Ultimately, if you take away the gate, then the Alnwick Garden looks pretty much like a normal garden. This is great marketing. Whenever people talk about the “poison garden” they always share pictures of the gate or of the little plaques next to the plants, not the garden itself, because the truth is, a lot of poisonous plants look benign or unremarkable, which is why you should never eat a plant if you aren’t 100% CERTAIN about what that plant is.
And despite the intrigue that surrounds Alnwick, it’s by no means the only so-called “poison” garden. There’s one at Blarney Castle and, arguably, one on my front porch. Alnwick is mostly unique because of its creepy black iron gates.
Like a haunted house, poison gardens sacrifice authenticity for spooky, over-the-top camp. And that’s a shame, because plants don’t have to be deadly to be interesting. There are some plants with truly fascinating properties (for example, giant hogweed) and wild histories (saffron, for one), and the garden could have opted to focus on and promote that instead of going for the more shallow and less accurate “dEaDLy tOxiNs!” angle. (A note: the garden does, in fact, have giant hogweed, one of its lesser-loved plants. Unlike the marijuana, it isn’t kept in a cage, though it probably should be.)

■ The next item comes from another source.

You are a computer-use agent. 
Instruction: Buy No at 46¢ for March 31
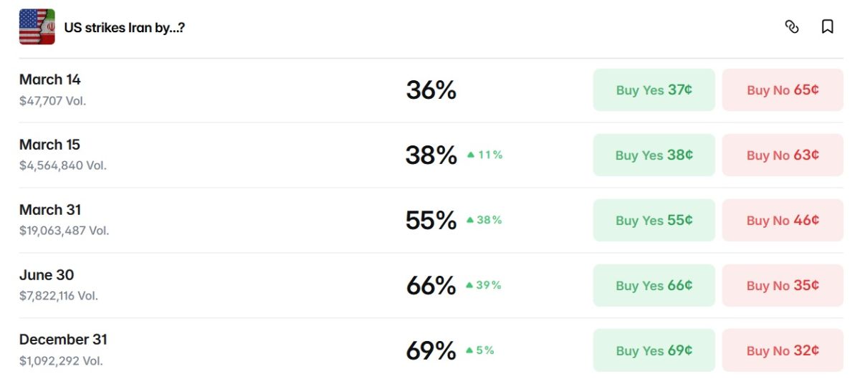783,221
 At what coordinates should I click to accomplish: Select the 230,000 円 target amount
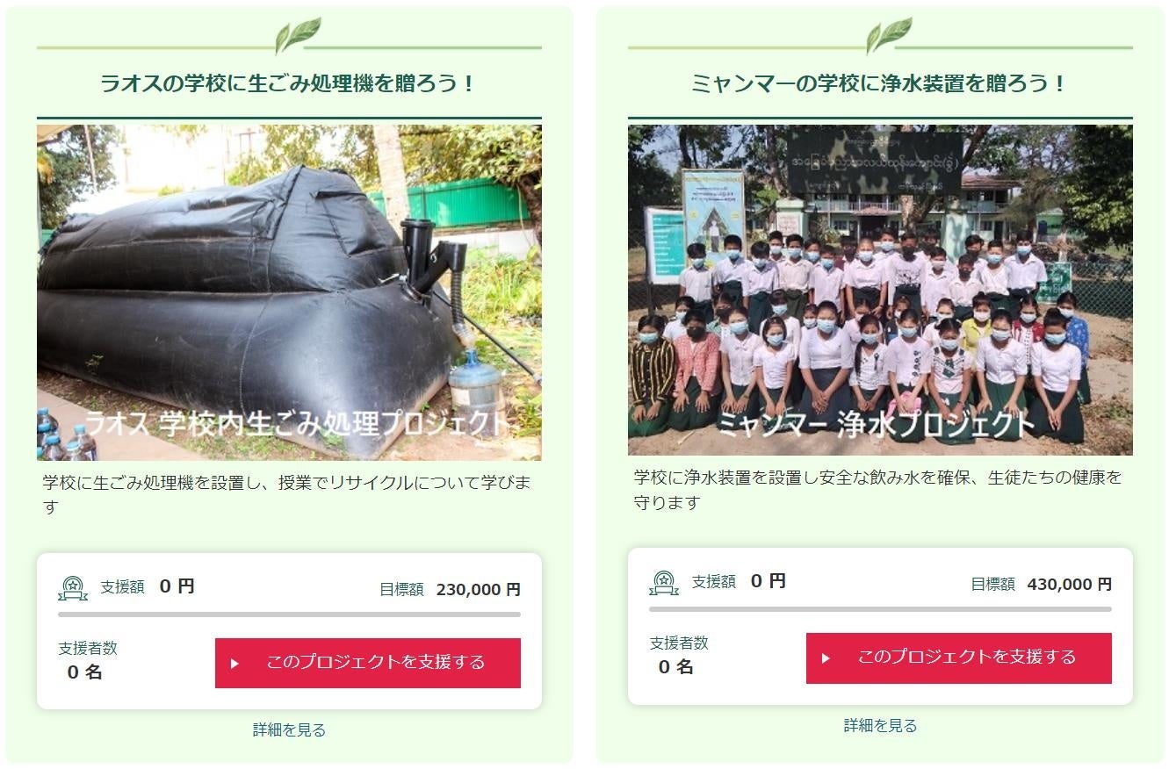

The most groan-worthy part of the Alnwick poison garden marketing comes from its own website: “Visitors are strictly prohibited from smelling, touching, or tasting any plants, although some people still occasionally faint from inhaling toxic fumes while walking in the garden.” First of all, you are typically prohibited from touching or tasting plants in a botanical garden. Second of all, what “fumes?” Do they have a Gasoline Tree? I’m curious which particular plant or fume is causing people to pass out. Third, how is it that these potent toxic fumes are remaining within the confines of the gate in an outdoor, open-air garden? It’s remarkably telling that to enter this oh-so-dangerous area, it requires no health waiver whatsoever, and costs £13.00 (£5.00 for kids).
Now, all this isn’t to say you can’t or shouldn’t enjoy a poison garden. It’s just that the whimsical over-dramatization of the poison garden comes at the cost of actual education. If you’re botanically inclined, I implore you – stop pitching the concept of a “poison garden” and start pitching the concept of simply, “a garden.” Putting a black metal gate covered in crossbones over the garden is appealing only in the shallowest of senses. The plants behind it bear interesting and complex narratives. If you’re someone with an interest in botany, do yourself a favor; take “poison garden” history with a grain of salt, and do some additional research. As is the case with many tourist traps, the most insidious element of a poison garden is probably the gift shop prices, and the true history is far more nuanced.